From a computational point of view, the most critical structure in the implementation of a Bayesian network using FGrn is represented by the Diverter, where, obviously, the greatest criticality is in the efficient implementation of the internal multiplication process (Equation 2). In fact, the possible presence of zeros, in different positions of the single vectors, obliges to perform the calculation of the outgoing vectors individually. In the general case of Fig. 3, indicating the total value of all the variables connected to the diverter with \(M = H + N\) and assuming that the input vectors have dimensions equal to d, bare application of the multiplication rule would require \(M (M - 2) d\) multiplications. Regardless of the size of the input vectors, the computational cost is therefore polynomial and equal to \(\mathcal {O}(M^{2})\) vectorial multiplications. Considering as an example the Diverter of Fig. 7 (with \(M=4\)), the simple application of the product rule in the production of the outgoing messages \((\mathbf{b}_{V^{(0)}}, \mathbf{f}_{V^{(1)}}, \mathbf{f}_{V^{(2)}}, \mathbf{f}_{V^{(3)}})\) would require eight vectorial multiplications:

$$\begin{aligned} \begin{aligned} \mathbf{b}_{V^{(0)}}&=\mathbf{b}_{V^{(1)}} \odot \mathbf{b}_{V^{(2)}} \odot \mathbf{b}_{V^{(3)}}; \\ \mathbf{f}_{V^{(1)}}&=\mathbf{f}_{V^{(0)}} \odot \mathbf{b}_{V^{(2)}} \odot \mathbf{b}_{V^{(3)}}; \\ \mathbf{f}_{V^{(2)}}&=\mathbf{f}_{V^{(0)}} \odot \mathbf{b}_{V^{(1)}} \odot \mathbf{b}_{V^{(3)}}; \\ \mathbf{f}_{V^{(3)}}&=\mathbf{f}_{V^{(0)}} \odot \mathbf{b}_{V^{(1)}} \odot \mathbf{b}_{V^{(2)}}. \end{aligned} \end{aligned}$$
Fig. 8
figure 8

Details of the efficient implementation of the products inside the Diverter, with in red the input messages and in blue the output messages.

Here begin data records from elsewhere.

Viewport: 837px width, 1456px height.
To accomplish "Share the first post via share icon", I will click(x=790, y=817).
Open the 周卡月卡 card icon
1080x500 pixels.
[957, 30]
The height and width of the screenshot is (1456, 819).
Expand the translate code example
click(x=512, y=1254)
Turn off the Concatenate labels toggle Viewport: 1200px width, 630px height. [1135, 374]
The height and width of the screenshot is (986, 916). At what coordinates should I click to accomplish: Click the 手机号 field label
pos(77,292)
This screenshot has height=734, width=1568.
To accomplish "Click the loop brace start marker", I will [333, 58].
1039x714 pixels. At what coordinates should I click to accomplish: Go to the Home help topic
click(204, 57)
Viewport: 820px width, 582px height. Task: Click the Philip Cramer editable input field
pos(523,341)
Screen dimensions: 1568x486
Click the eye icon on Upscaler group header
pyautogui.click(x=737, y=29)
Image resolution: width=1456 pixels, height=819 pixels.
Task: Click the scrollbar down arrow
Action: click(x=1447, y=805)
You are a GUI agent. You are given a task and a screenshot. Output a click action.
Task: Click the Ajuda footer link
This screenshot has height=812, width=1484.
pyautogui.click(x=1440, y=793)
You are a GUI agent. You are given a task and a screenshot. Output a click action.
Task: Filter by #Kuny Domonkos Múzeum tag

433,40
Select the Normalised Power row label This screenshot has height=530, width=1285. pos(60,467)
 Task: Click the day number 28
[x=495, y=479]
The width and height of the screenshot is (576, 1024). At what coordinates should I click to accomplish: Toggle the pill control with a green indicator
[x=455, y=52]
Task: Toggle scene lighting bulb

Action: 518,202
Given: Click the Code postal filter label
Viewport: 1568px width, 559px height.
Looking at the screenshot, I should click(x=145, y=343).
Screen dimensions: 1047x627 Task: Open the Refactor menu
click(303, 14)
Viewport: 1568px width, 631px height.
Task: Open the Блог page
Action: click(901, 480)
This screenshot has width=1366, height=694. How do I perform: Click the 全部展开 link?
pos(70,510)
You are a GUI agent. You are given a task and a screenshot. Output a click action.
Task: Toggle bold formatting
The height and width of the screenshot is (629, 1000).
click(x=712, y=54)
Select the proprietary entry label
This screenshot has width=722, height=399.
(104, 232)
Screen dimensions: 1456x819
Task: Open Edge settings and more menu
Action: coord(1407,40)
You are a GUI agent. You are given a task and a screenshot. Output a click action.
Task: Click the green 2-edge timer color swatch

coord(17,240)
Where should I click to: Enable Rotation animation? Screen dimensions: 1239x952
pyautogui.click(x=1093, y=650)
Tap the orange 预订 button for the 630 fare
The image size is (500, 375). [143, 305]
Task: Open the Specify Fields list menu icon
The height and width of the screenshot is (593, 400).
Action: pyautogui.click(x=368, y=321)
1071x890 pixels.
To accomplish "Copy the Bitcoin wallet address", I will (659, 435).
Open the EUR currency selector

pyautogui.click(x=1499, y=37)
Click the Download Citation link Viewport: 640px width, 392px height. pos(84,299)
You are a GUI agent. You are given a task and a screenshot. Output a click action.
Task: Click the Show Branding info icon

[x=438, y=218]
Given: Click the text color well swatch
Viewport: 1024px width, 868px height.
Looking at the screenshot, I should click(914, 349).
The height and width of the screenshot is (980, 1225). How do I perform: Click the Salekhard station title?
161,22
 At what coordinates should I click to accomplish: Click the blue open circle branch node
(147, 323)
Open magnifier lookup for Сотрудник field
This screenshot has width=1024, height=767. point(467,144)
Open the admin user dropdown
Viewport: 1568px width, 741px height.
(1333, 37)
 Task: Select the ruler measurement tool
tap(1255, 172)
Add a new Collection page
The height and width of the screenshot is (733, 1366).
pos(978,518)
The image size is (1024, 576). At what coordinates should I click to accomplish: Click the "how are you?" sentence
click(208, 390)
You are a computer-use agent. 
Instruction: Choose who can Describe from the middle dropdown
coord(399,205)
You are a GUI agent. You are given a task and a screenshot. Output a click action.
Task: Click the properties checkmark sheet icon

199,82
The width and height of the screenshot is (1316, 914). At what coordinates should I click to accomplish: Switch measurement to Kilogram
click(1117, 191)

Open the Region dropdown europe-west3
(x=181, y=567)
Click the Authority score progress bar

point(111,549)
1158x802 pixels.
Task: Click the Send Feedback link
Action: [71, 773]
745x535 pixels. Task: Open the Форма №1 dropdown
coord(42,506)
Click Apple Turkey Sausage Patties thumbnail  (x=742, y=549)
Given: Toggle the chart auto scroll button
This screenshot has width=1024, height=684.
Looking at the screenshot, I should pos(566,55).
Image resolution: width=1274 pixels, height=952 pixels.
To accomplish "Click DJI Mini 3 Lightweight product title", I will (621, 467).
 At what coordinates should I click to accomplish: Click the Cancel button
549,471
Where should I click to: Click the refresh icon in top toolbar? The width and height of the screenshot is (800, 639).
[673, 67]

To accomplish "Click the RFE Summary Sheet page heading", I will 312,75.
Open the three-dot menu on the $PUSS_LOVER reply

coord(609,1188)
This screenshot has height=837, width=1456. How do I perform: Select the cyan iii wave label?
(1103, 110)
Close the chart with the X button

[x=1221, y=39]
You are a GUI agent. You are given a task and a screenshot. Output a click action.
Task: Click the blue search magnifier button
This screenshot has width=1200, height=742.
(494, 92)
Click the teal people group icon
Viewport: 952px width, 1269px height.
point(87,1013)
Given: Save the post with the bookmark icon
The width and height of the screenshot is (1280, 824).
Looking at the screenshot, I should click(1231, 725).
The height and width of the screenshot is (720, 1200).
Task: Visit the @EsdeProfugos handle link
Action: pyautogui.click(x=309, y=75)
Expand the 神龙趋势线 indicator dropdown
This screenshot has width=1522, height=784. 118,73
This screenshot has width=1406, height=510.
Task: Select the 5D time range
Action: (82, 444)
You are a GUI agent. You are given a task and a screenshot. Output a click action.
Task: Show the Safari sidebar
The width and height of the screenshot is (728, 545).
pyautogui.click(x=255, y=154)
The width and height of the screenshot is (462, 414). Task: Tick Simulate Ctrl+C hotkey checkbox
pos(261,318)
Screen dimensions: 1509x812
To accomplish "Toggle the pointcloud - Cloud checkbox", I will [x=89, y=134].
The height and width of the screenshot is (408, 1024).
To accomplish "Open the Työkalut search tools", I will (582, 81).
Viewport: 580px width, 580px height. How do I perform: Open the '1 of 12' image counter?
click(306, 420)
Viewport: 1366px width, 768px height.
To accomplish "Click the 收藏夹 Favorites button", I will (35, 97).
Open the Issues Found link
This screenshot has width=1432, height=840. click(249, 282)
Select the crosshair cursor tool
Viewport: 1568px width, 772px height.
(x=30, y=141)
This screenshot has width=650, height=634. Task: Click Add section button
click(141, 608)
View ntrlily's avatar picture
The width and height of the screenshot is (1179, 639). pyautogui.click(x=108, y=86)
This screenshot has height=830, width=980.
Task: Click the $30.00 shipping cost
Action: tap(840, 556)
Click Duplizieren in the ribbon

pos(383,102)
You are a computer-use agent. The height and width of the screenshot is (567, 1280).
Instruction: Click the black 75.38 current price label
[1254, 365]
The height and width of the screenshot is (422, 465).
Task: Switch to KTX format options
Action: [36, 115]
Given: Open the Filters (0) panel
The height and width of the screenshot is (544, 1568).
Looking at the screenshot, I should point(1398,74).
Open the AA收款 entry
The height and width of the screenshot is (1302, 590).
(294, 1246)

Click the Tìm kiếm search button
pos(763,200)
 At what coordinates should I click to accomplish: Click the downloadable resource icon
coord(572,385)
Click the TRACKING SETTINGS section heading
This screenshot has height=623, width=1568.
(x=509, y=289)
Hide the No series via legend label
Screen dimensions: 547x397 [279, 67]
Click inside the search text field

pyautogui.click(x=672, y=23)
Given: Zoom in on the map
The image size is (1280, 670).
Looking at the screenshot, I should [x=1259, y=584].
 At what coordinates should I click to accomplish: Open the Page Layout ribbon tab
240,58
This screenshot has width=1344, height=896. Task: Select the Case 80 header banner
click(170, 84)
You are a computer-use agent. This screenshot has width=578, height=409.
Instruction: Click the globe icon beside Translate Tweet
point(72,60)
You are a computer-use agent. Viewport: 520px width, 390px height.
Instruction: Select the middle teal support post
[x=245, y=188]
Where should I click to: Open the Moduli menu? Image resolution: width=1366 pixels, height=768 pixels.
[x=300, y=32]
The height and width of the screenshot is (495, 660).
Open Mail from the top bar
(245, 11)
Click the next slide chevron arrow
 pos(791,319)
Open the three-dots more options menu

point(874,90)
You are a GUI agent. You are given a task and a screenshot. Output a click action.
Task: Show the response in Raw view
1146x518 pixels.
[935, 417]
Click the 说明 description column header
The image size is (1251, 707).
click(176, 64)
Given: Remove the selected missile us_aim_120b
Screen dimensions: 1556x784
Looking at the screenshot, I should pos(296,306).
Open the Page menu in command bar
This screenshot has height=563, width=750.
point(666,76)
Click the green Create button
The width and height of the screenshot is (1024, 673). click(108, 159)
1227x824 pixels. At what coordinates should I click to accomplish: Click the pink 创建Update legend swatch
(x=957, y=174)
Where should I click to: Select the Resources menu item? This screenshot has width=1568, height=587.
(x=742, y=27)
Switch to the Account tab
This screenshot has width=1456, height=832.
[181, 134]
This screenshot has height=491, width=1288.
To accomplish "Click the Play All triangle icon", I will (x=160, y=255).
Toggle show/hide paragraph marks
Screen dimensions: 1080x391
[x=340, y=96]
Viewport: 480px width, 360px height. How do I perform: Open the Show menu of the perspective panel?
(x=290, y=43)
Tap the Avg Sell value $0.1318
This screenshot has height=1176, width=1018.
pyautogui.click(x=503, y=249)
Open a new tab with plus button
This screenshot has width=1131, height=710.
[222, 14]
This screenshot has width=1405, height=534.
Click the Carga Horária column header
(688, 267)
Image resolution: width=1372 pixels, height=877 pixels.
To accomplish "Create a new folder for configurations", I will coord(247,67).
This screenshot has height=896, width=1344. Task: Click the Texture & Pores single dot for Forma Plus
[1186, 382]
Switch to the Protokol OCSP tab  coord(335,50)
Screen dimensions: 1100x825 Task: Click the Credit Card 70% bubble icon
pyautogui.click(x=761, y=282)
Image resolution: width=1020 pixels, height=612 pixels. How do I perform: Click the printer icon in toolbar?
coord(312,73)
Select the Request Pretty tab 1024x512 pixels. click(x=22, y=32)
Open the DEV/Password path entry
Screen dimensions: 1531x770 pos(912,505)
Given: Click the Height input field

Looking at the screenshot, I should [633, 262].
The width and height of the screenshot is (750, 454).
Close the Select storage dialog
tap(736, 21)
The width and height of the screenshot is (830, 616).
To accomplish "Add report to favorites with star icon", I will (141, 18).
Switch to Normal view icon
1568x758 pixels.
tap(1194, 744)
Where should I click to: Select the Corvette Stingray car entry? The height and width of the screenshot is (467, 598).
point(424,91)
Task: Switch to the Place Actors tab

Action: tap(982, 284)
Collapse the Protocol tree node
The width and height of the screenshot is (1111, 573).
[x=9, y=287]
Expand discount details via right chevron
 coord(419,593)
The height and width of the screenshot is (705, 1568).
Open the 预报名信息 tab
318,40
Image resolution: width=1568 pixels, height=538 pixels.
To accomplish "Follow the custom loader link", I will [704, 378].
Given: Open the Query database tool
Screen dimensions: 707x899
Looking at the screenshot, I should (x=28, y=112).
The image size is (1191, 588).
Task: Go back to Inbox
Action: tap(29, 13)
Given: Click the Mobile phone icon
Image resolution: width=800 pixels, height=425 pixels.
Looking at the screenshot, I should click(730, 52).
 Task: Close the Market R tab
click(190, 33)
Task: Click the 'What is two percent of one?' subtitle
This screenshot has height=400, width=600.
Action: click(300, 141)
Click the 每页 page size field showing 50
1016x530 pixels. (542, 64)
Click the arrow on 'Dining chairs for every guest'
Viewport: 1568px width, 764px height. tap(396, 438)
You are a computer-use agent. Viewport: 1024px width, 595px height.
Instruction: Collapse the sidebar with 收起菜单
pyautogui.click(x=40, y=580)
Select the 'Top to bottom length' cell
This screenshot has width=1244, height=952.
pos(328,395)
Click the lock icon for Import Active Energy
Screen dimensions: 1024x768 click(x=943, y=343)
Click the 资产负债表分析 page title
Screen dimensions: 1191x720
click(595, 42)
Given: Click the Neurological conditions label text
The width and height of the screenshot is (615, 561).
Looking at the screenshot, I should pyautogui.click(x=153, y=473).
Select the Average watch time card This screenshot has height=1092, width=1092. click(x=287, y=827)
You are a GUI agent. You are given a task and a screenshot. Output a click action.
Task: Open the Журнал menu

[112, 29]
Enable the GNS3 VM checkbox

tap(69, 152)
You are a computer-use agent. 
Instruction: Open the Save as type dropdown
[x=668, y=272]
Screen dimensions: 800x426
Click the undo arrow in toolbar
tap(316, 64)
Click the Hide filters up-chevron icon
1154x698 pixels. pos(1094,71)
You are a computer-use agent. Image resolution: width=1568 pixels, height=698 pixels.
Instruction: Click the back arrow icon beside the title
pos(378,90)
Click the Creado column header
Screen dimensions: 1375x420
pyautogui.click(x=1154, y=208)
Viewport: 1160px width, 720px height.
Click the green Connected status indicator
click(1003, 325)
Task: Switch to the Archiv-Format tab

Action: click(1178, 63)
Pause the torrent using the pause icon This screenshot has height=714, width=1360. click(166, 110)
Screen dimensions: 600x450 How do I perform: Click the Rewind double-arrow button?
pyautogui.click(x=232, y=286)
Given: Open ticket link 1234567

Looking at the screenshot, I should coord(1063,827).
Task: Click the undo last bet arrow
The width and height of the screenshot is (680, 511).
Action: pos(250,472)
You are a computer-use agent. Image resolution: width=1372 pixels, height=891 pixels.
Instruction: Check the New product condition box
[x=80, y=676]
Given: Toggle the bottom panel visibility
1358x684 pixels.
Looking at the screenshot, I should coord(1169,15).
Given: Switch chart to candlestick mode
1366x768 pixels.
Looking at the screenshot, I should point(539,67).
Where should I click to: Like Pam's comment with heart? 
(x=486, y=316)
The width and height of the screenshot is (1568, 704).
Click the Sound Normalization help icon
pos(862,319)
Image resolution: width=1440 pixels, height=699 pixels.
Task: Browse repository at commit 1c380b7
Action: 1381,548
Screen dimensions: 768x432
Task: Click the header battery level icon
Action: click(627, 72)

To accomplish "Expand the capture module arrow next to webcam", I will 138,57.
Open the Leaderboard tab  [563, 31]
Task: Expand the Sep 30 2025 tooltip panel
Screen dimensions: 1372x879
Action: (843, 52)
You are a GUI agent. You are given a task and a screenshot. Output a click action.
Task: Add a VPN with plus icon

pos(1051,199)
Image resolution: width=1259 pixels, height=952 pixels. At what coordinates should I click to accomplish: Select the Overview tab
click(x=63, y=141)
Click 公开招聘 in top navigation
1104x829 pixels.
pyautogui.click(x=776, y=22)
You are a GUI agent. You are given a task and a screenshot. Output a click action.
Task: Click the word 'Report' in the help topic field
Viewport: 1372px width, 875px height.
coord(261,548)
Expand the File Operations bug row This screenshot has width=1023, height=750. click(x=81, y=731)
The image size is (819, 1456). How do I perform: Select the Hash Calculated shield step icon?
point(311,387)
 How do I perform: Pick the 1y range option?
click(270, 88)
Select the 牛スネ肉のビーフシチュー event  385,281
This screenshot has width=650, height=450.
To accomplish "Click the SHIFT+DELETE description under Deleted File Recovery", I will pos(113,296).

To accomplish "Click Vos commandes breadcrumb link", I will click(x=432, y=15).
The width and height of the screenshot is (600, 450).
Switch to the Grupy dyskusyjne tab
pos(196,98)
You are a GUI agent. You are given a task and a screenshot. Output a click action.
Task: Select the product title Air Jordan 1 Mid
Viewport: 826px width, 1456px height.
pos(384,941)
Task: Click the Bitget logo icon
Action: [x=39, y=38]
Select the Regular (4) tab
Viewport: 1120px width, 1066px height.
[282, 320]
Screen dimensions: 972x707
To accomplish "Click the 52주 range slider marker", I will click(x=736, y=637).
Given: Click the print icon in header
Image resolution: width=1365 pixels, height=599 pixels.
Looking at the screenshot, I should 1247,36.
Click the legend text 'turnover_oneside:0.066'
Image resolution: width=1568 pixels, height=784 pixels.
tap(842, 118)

For each output message two contributions are used: one derived from the left part of the computational graph and the other one derived from the right part

This process can be performed more efficiently by defining an order among the variables connected to the Diverter and by performing a double cascade process in which each variable is responsible only for passing the correct value to the neighboring variable. In this way, the variables at the ends of the chain will perform no multiplication while each variable inside the chain will perform only three multiplications, relative to the passage of the two temporary vectors along the chain and to the output of the outgoing message.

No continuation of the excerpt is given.